Other partners within Greylock agreed with Reid, so there was enough belief within Greylock that allowed the deal to go through. The growth potential was huge and they saw a future where Airbnb could turn into a global juggernaut.
This excerpt gives founders a good insight into how VCs make deals and discuss them internally. The VC who you deal with will become your champion inside the VC firm. They will more than likely need to convince their partners that you have a business they should invest into.
Some VC funds require a unanimous decision before an investment can go ahead. Others let individual partners make the final call. It is a good question you as a founder can ask your preferred funds. How do they make investment decisions?
Equity and Control Dilution
As Airbnb raised more funding, its founders had to balance their desire to maintain control of the company with the need for additional capital.
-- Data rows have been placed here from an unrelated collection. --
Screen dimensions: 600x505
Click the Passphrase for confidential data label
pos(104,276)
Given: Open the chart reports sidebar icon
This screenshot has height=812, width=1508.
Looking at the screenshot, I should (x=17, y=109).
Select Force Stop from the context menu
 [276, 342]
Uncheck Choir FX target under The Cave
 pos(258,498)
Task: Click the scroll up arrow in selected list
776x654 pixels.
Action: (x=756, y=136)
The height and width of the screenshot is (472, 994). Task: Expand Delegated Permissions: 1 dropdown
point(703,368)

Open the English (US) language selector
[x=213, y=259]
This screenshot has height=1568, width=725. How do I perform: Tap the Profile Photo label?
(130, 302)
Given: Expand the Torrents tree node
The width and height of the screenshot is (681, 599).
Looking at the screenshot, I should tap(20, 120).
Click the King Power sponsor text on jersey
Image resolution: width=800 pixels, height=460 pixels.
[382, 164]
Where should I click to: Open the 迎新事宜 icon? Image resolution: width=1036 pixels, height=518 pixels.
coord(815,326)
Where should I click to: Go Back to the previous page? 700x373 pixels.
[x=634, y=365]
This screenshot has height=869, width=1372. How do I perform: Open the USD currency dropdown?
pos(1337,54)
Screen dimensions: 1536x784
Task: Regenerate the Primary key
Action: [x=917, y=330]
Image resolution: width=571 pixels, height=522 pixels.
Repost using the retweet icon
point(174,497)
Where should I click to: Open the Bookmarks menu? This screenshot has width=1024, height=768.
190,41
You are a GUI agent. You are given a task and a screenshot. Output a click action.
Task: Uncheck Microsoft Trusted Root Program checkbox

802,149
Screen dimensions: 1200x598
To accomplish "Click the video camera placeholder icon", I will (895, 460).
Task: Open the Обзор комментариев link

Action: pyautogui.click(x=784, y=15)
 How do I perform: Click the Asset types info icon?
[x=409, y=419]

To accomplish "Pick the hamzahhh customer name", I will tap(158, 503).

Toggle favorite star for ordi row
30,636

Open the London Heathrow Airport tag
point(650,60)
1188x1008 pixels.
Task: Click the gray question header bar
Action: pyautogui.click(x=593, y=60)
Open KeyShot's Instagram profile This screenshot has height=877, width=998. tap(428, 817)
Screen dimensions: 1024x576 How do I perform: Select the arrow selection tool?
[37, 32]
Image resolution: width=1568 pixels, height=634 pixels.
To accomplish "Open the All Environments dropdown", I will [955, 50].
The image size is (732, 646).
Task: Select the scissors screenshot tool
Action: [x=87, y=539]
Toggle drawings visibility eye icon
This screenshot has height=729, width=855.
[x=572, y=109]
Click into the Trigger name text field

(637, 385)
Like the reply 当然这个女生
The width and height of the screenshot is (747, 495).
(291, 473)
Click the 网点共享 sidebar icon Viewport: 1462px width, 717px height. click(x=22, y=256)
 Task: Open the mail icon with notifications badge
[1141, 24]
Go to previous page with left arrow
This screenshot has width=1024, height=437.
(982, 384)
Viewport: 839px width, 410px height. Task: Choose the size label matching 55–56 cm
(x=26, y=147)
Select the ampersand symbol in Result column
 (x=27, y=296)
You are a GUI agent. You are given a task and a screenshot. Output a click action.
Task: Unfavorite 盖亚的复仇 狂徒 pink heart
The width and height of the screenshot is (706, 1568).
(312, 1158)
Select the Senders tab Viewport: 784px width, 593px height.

Like Facebook, Airbnb’s founders decided to engineer a dual-class share structure that allowed them to retain control of the company while diluting their equity.
Covid nearly killed Airbnb
When COVID started, Airbnb saw their revenues drop over 80% overnight. The stock price collapsed by nearly 50% from $31bn to $18bn.
The team reacted quickly, they were forced to cut their costs and this resulted in the decision to let go of 25% of their staff (1,900 employees).
Millions of travellers had already paid for Airbnb stays that they would no longer be able to use; clearly, they would want their payments refunded. But the millions of hosts who were counting on those payments to help them pay rents and mortgages would want those payments to stay in their accounts. They agreed to pay $250m in cancellation fees on behalf of users who had cancelld their trips despite having no legal obligation to do so.
Even in times of existential crisis, the Airbnb team found a way to grow trust with their users and hosts.
Lessons Learned from Airbnb’s Early Fundraising Rounds
In conclusion, Airbnb’s early fundraising rounds highlight the importance of persistence, creativity, and selecting the right investors. The company’s founders faced numerous rejections before finally securing funding.
Overall, Airbnb’s early fundraising rounds serve as an inspiration to entrepreneurs on the power of persistence, creativity, and selecting the right investors to achieve success.